>>>

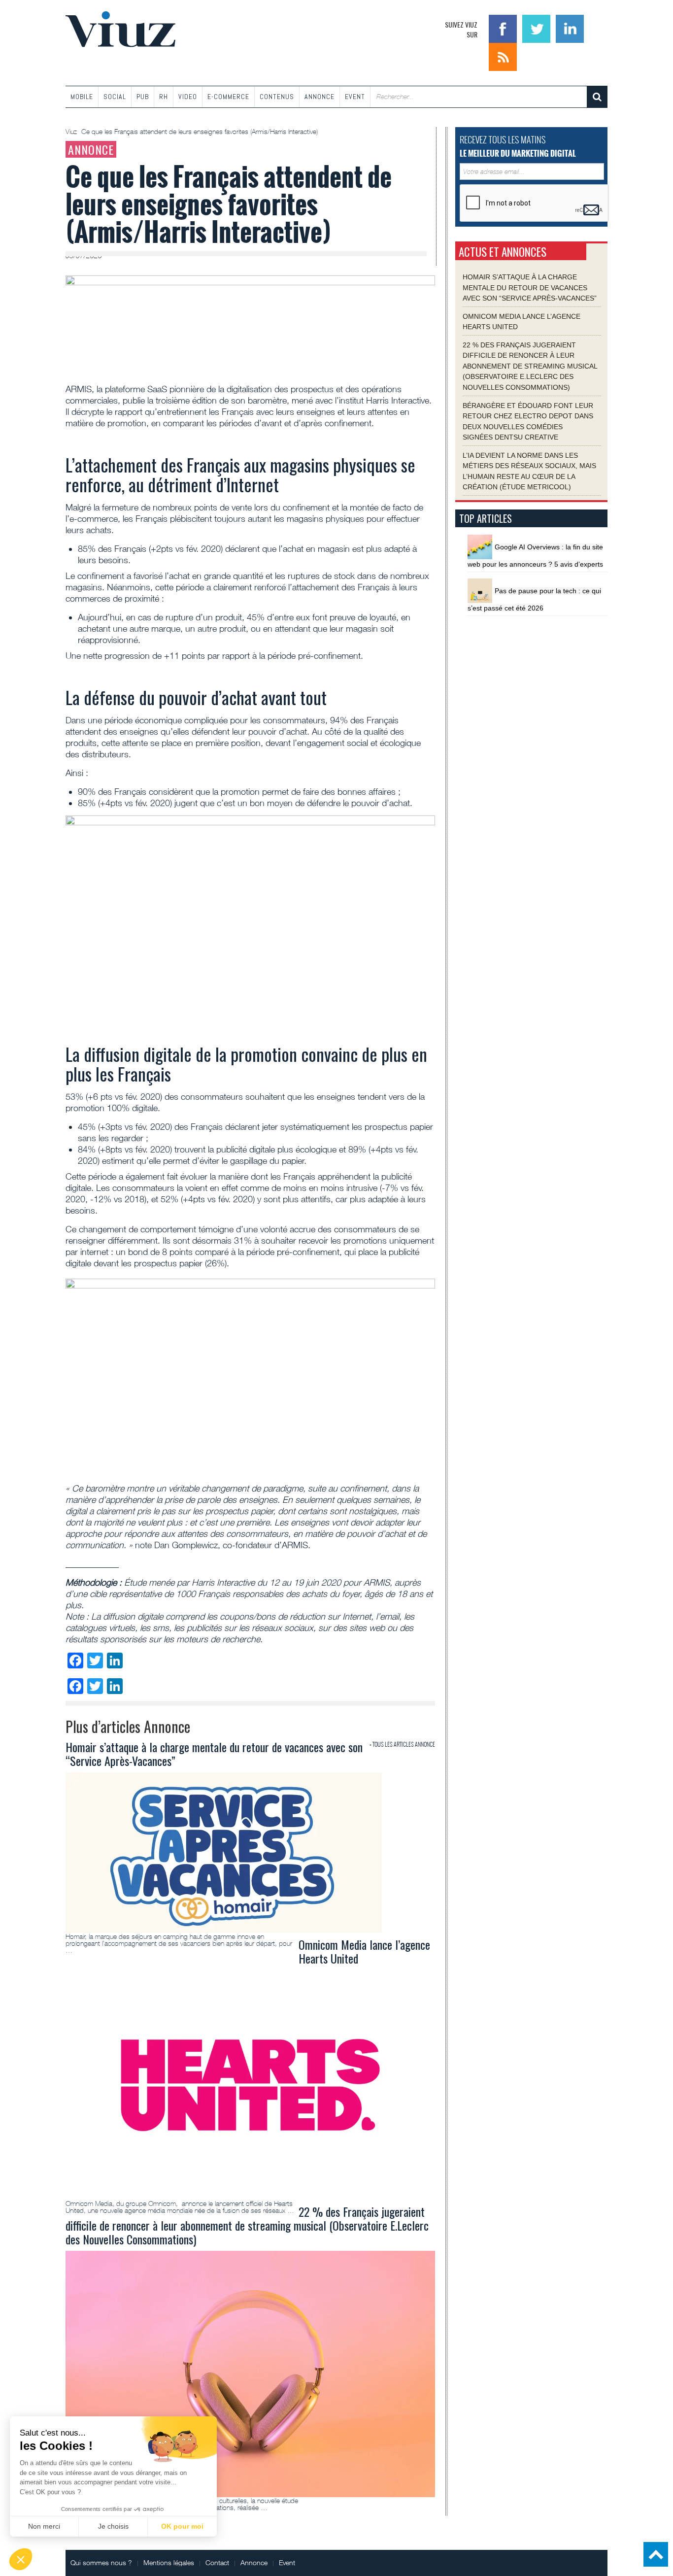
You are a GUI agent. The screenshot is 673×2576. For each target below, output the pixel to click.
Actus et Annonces (502, 251)
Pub (142, 96)
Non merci (44, 2526)
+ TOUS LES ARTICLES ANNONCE (402, 1744)
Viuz (72, 132)
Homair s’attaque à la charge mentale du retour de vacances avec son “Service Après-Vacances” (530, 287)
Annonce (319, 96)
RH (163, 96)
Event (355, 96)
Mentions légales (168, 2562)
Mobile (81, 96)
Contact (217, 2562)
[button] (21, 2559)
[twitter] (537, 28)
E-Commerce (228, 96)
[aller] (597, 96)
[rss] (503, 56)
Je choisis (113, 2526)
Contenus (277, 96)
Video (187, 96)
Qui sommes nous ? (101, 2562)
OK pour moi (182, 2526)
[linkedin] (570, 28)
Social (114, 96)
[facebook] (504, 28)
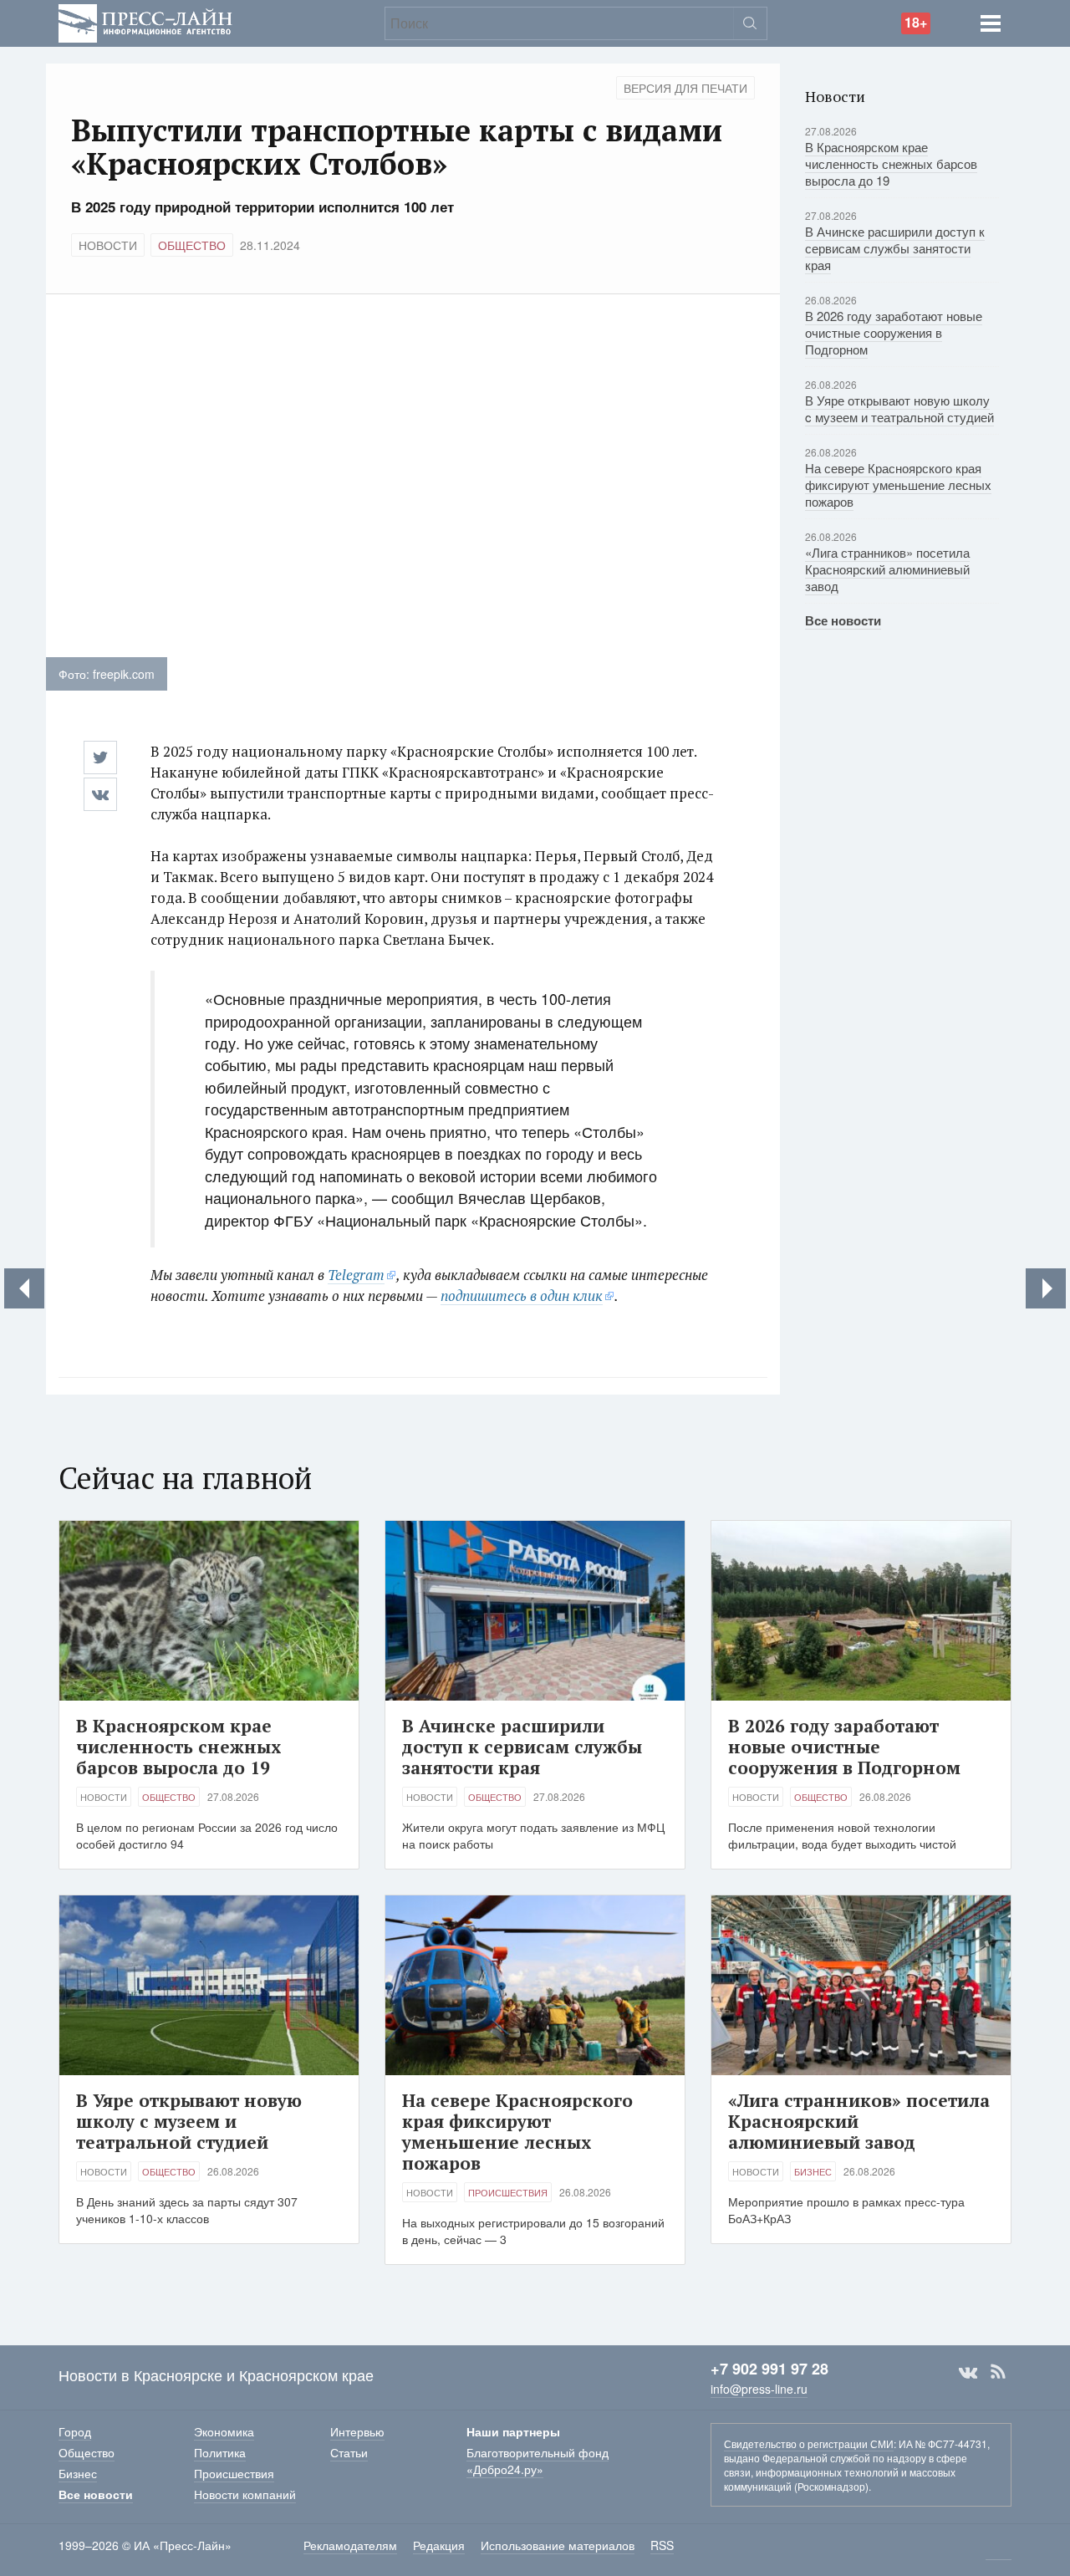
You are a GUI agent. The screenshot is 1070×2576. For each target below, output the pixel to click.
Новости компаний (245, 2494)
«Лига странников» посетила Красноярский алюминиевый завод (887, 568)
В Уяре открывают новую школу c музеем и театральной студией (899, 408)
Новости (108, 245)
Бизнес (813, 2171)
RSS (998, 2372)
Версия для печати (685, 87)
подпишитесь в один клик (522, 1295)
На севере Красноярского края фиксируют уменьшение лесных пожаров (898, 484)
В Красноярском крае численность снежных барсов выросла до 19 (891, 163)
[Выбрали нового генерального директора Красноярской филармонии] (1046, 1288)
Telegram (356, 1274)
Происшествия (508, 2192)
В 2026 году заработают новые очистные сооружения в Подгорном (893, 332)
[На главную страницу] (145, 21)
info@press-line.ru (759, 2388)
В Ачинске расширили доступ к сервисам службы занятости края (895, 247)
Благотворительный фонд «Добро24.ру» (537, 2460)
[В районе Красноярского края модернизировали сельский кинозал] (24, 1288)
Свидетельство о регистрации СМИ (809, 2443)
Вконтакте (968, 2372)
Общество (192, 245)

<<<

Check each line above for the word "output" and copy the ones that have it.

Your response:
You are a GUI agent. The screenshot is 673×2576. For each target below, output the pixel to click.
You are a GUI agent. The screenshot is 1070×2576. For each target below, output the pixel to click.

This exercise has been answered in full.